The fundamental problem is the desired pivot from a set of rows (in the data) into columns in the output. While noodling on the issue, I recalled that SQL Server now has a "pivot" operator to deal with this.
This works on SQL 2005 only, using the Northwind sample data.
-- This could be a parameter to a stored procedure
-- I picked this one because he has products that he ordered 4 or more times
declare #customerId nchar(5)
set #customerId = 'ERNSH'
select c.CustomerID, p.ProductName, products_ordered_by_cust.FirstOrderYear,
latest_order_dates_pivot.LatestOrder1 as LatestOrderDate,
latest_order_dates_pivot.LatestOrder2 as SecondLatestOrderDate,
latest_order_dates_pivot.LatestOrder3 as ThirdLatestOrderDate,
'If I had a comment field it would go here' as LatestOrderComment,
isnull(last_year_revenue_sum.ItemGrandTotal, 0) as LastYearIncome
from
-- Find all products ordered by customer, along with first year product was ordered
(
select c.CustomerID, od.ProductID,
datepart(year, min(o.OrderDate)) as FirstOrderYear
from Customers c
join Orders o on o.CustomerID = c.CustomerID
join [Order Details] od on od.OrderID = o.OrderID
group by c.CustomerID, od.ProductID
) products_ordered_by_cust
-- Find the grand total for product purchased within last year - note fudged date below (Northwind)
join (
select o.CustomerID, od.ProductID,
sum(cast(round((od.UnitPrice * od.Quantity) - ((od.UnitPrice * od.Quantity) * od.Discount), 2) as money)) as ItemGrandTotal
from
Orders o
join [Order Details] od on od.OrderID = o.OrderID
-- The Northwind database only contains orders from 1998 and earlier, otherwise I would just use getdate()

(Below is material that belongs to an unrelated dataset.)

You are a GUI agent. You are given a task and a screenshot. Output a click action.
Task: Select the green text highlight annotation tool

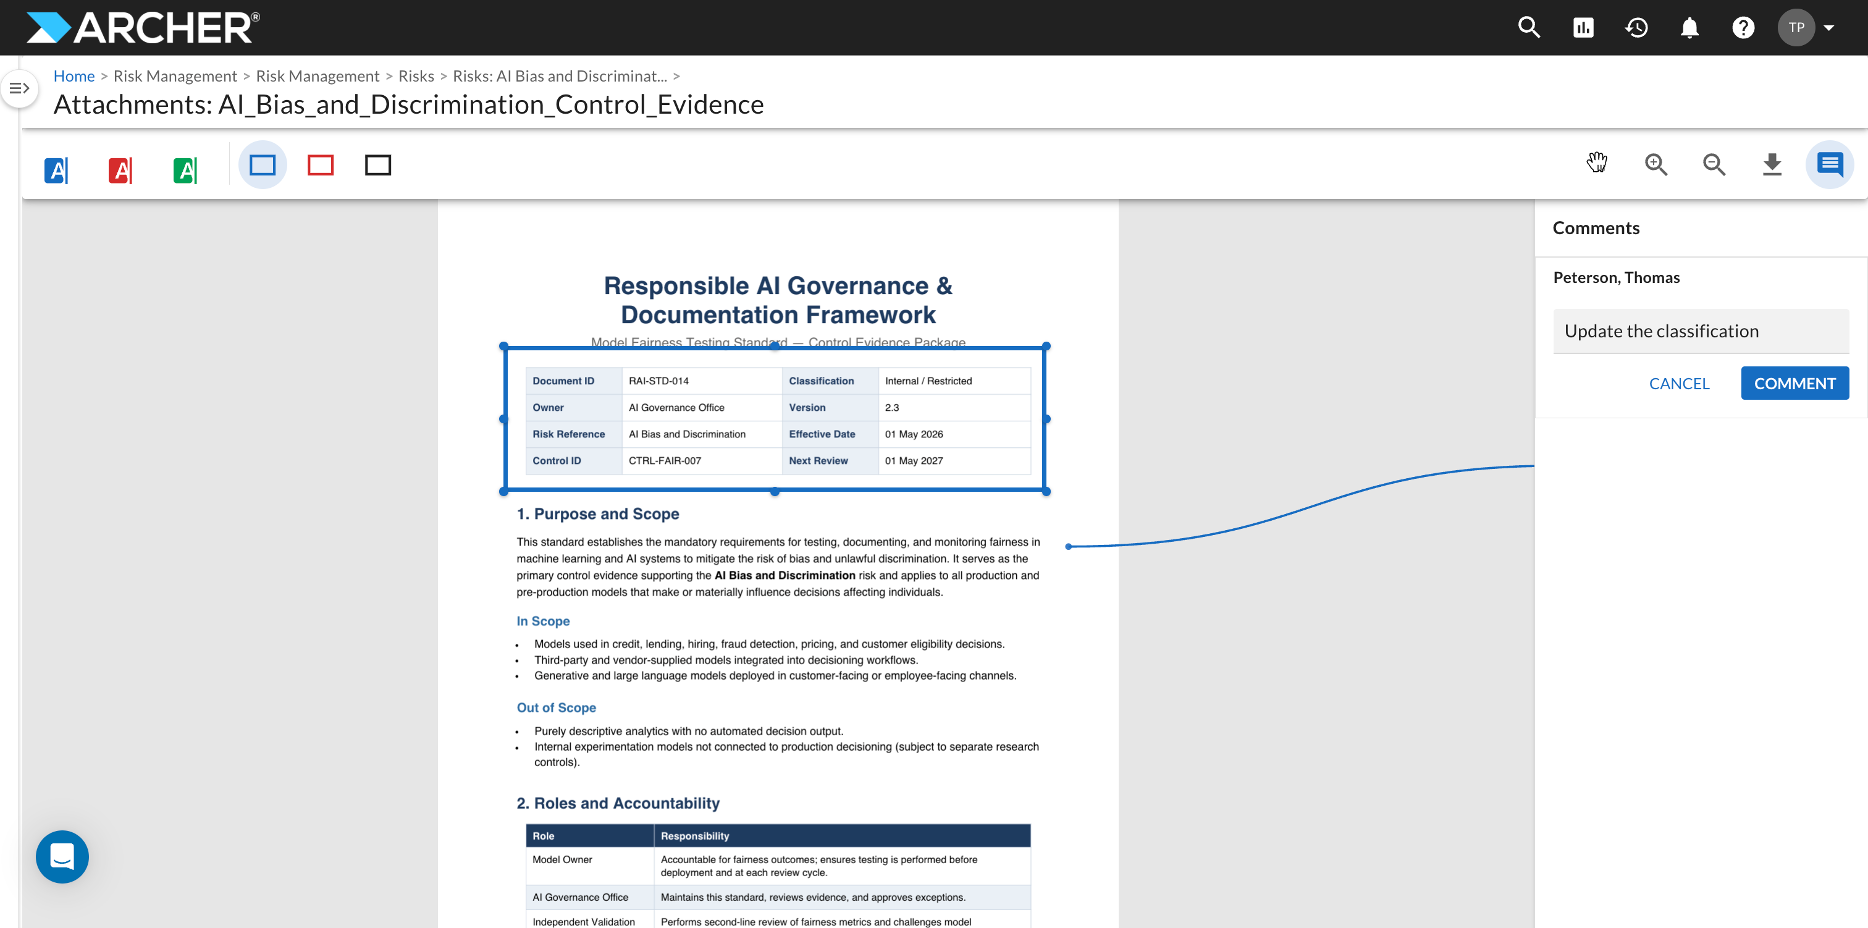pos(185,170)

where datediff(yy, o.OrderDate, dateadd(year, -10, getdate())) = 0
group by o.CustomerID, od.ProductID
) last_year_revenue_sum on last_year_revenue_sum.CustomerID = products_ordered_by_cust.CustomerID
and last_year_revenue_sum.ProductID = products_ordered_by_cust.ProductID
-- THIS is where the magic happens. I will walk through the individual pieces for you
join (
select CustomerID, ProductID,
max([1]) as LatestOrder1,
max([2]) as LatestOrder2,
max([3]) as LatestOrder3
from
(
-- For all orders matching the customer and product, assign them a row number based on the order date, descending
-- So, the most recent is row # 1, next is row # 2, etc.
select o.CustomerID, od.ProductID, o.OrderID, o.OrderDate,
row_number() over (partition by o.CustomerID, od.ProductID order by o.OrderDate desc) as RowNumber
from Orders o join [Order Details] od on o.OrderID = od.OrderID
) src
-- Now, produce a pivot table that contains the first three row #s from our result table,
-- pivoted into columns by customer and product
pivot
(
max(OrderDate)
for RowNumber in ([1], [2], [3])
) as pvt
group by CustomerID, ProductID
) latest_order_dates_pivot on products_ordered_by_cust.CustomerID = latest_order_dates_pivot.CustomerID
and products_ordered_by_cust.ProductID = latest_order_dates_pivot.ProductID
-- Finally, join back to our other tables to get more details
join Customers c on c.CustomerID = products_ordered_by_cust.CustomerID
join Orders o on o.CustomerID = products_ordered_by_cust.CustomerID and o.OrderDate = latest_order_dates_pivot.LatestOrder1
join [Order Details] od on od.OrderID = o.OrderID and od.ProductID = products_ordered_by_cust.ProductID
join Products p on p.ProductID = products_ordered_by_cust.ProductID
where c.CustomerID = #customerId
order by CustomerID, p.ProductID
SQL queries return results in the form of a single "flat" table of rows and columns. Reporting requirements are often more complex than this, demanding a "jagged" set of results like your example. There is nothing wrong with "going procedural" to solve such requirements, or using a reporting tool that sits on top of the database. However, you should use SQL as far as possible to get the best performance from the database.